▶ Records:
- - -

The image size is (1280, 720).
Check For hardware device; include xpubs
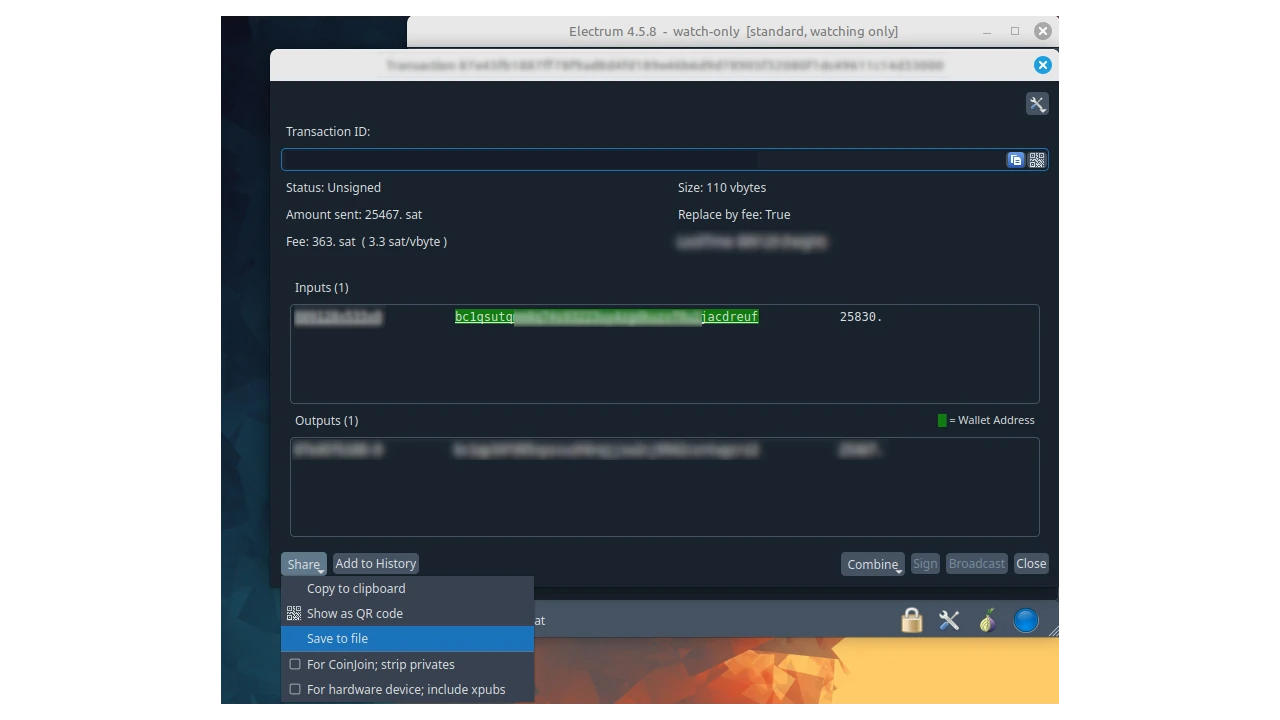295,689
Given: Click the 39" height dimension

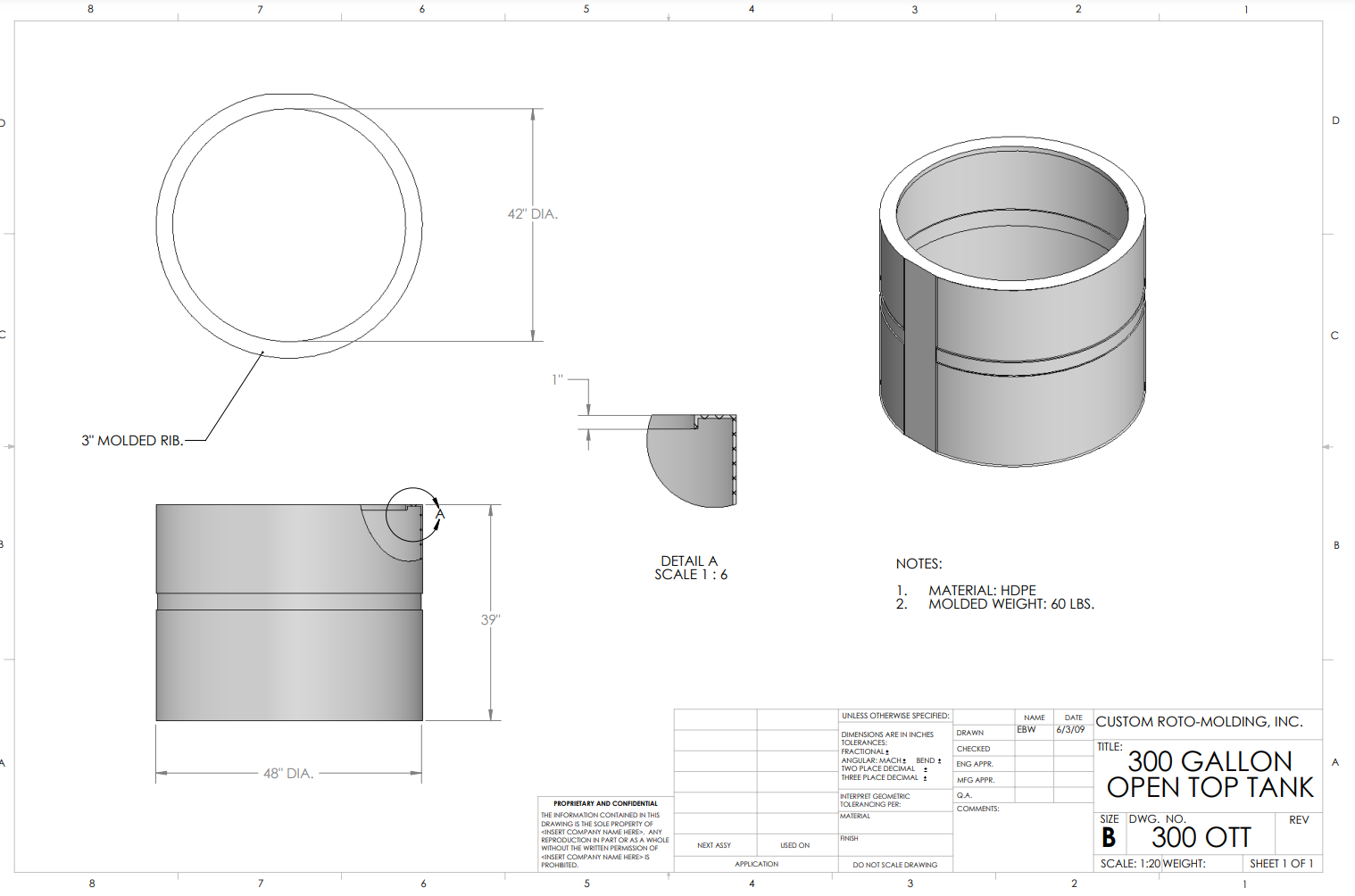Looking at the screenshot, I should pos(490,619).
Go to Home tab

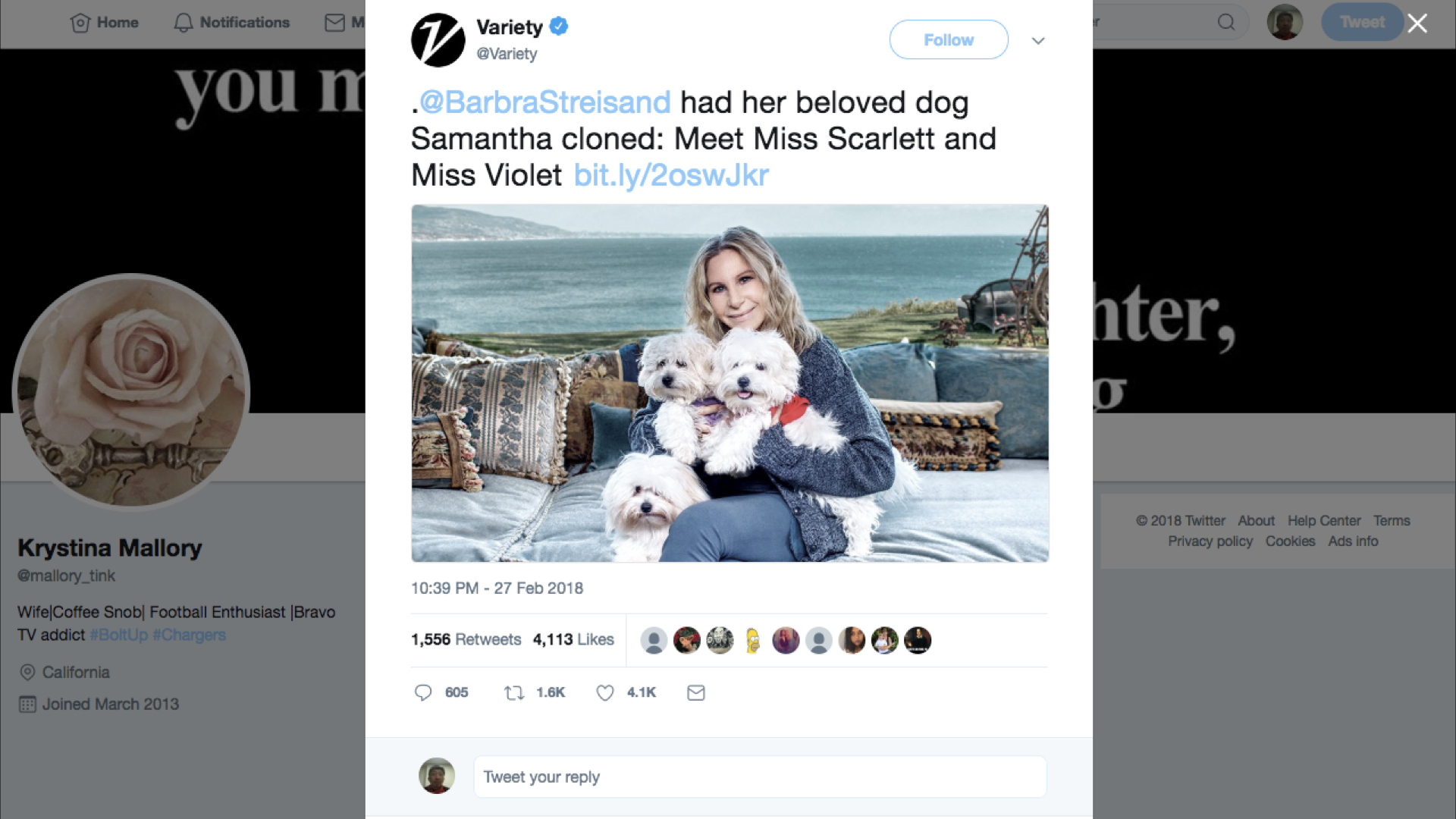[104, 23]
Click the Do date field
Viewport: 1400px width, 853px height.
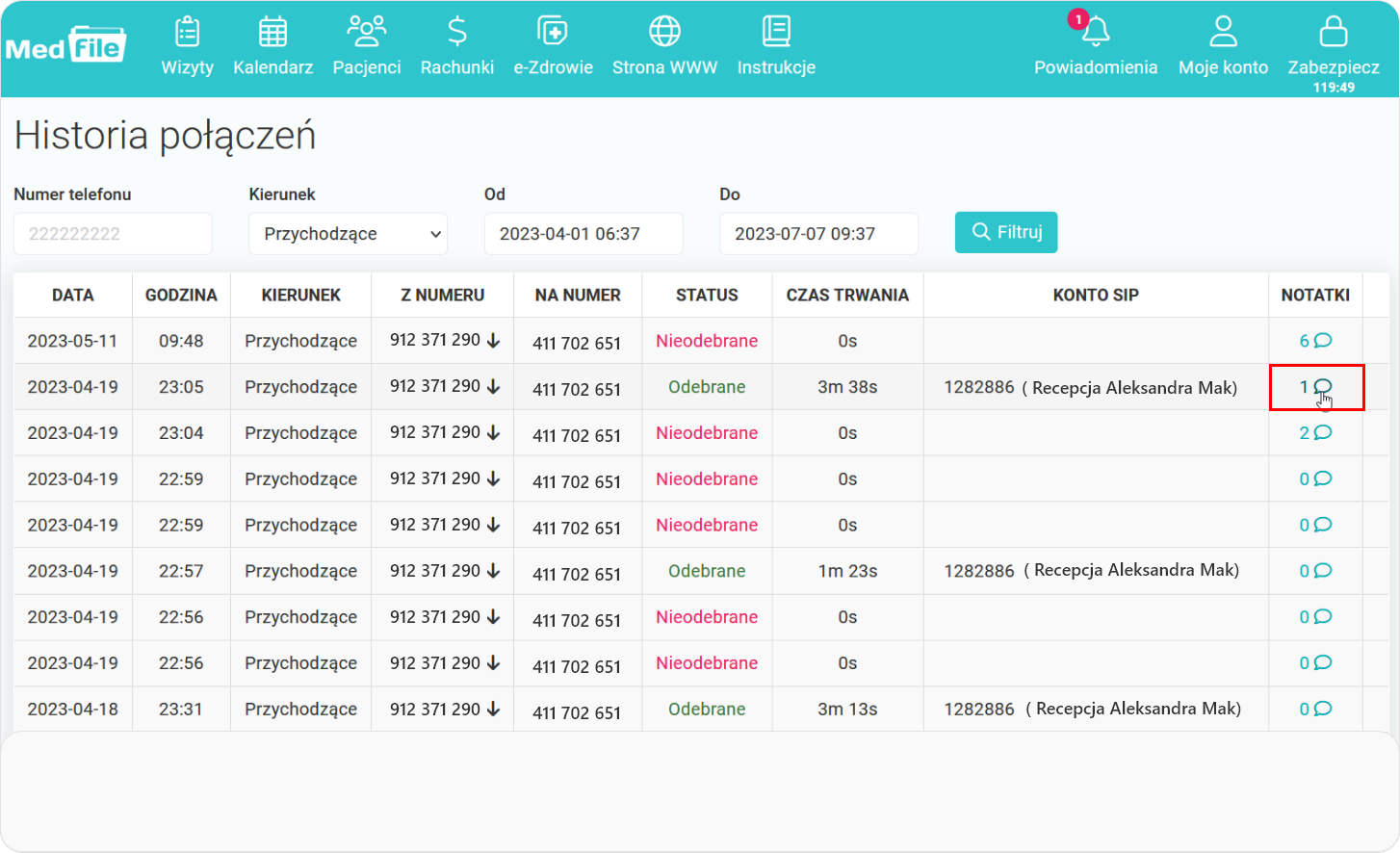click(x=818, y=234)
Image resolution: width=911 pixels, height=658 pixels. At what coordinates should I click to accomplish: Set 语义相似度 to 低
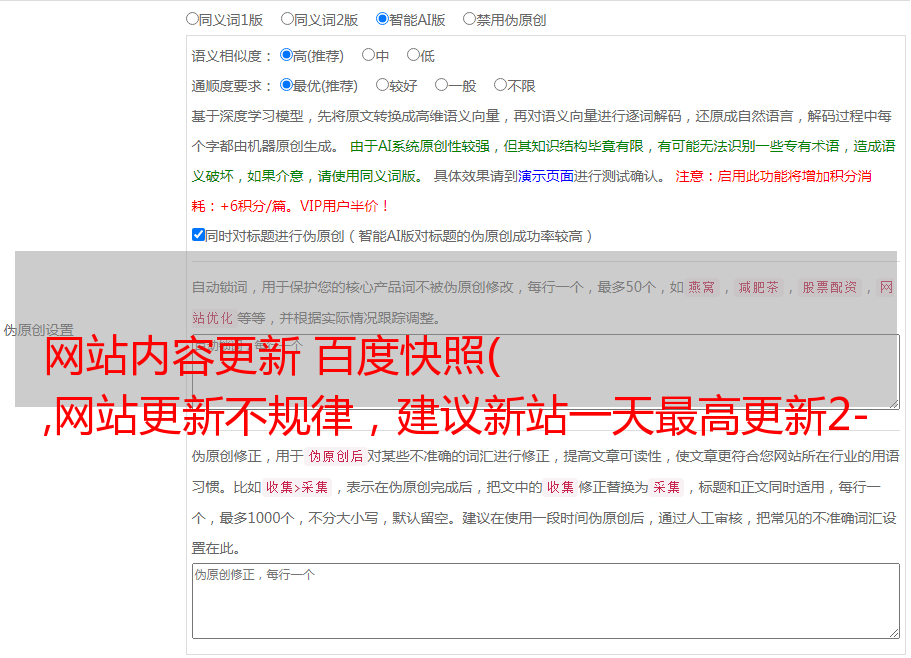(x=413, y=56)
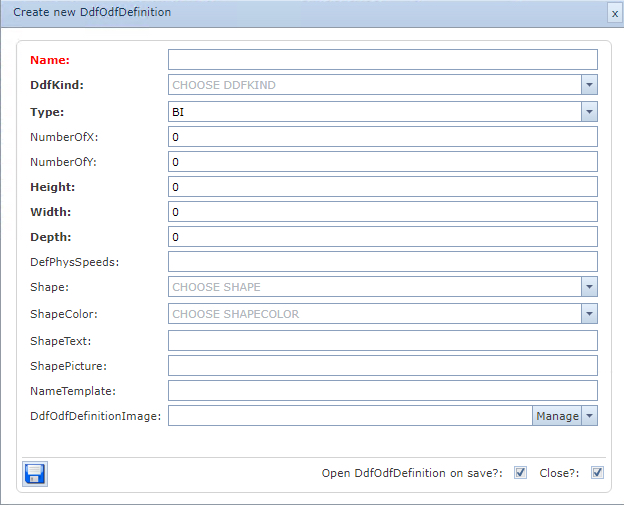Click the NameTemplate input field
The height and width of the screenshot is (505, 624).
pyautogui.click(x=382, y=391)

- - -

▶ Exercise instructions: Copy the material word for word, starting at the line that contains "Click the Do date field" and stopping after its last line. Leave the pictures out.

▶ Full response:
Click the Do date field
Viewport: 1400px width, 853px height.
click(x=818, y=234)
Image resolution: width=911 pixels, height=658 pixels. At what coordinates should I click to accomplish: Set 语义相似度 to 低
(x=413, y=56)
Click the NameTemplate input field
The height and width of the screenshot is (505, 624).
pyautogui.click(x=382, y=391)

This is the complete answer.